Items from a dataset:

# # #

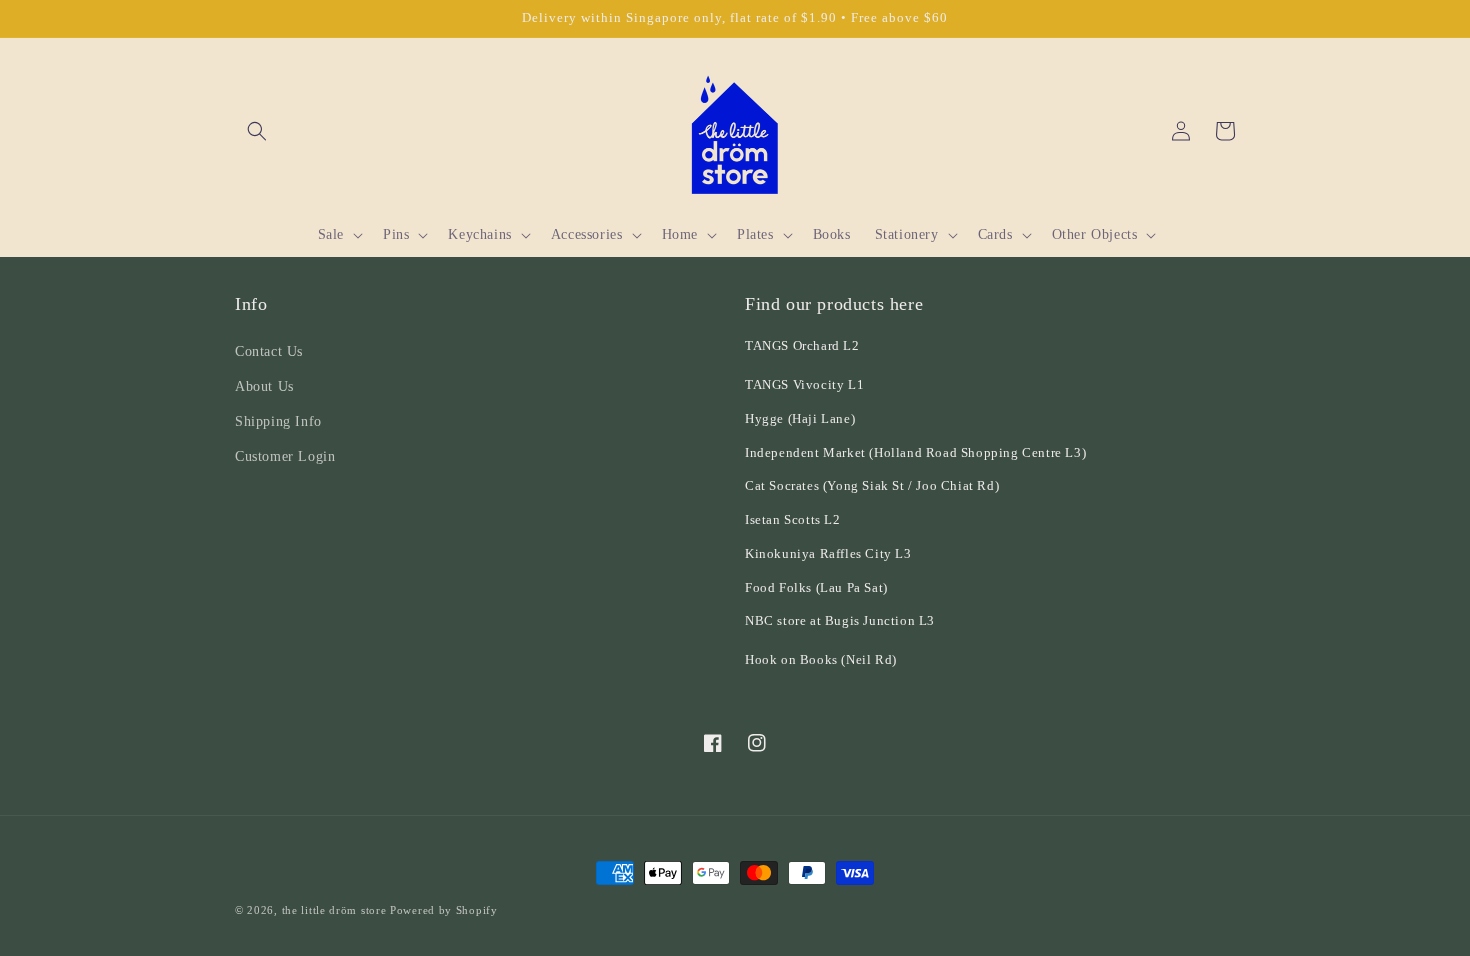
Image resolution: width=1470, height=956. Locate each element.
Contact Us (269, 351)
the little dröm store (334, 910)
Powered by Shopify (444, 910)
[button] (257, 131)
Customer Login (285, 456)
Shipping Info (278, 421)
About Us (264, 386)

# # #

§ ACTIVITY
Omit the images and transcribe all of the records above word for word.

§ RESULT
Image resolution: width=1470, height=956. Locate each element.
Contact Us (269, 351)
the little dröm store (334, 910)
Powered by Shopify (444, 910)
[button] (257, 131)
Customer Login (285, 456)
Shipping Info (278, 421)
About Us (264, 386)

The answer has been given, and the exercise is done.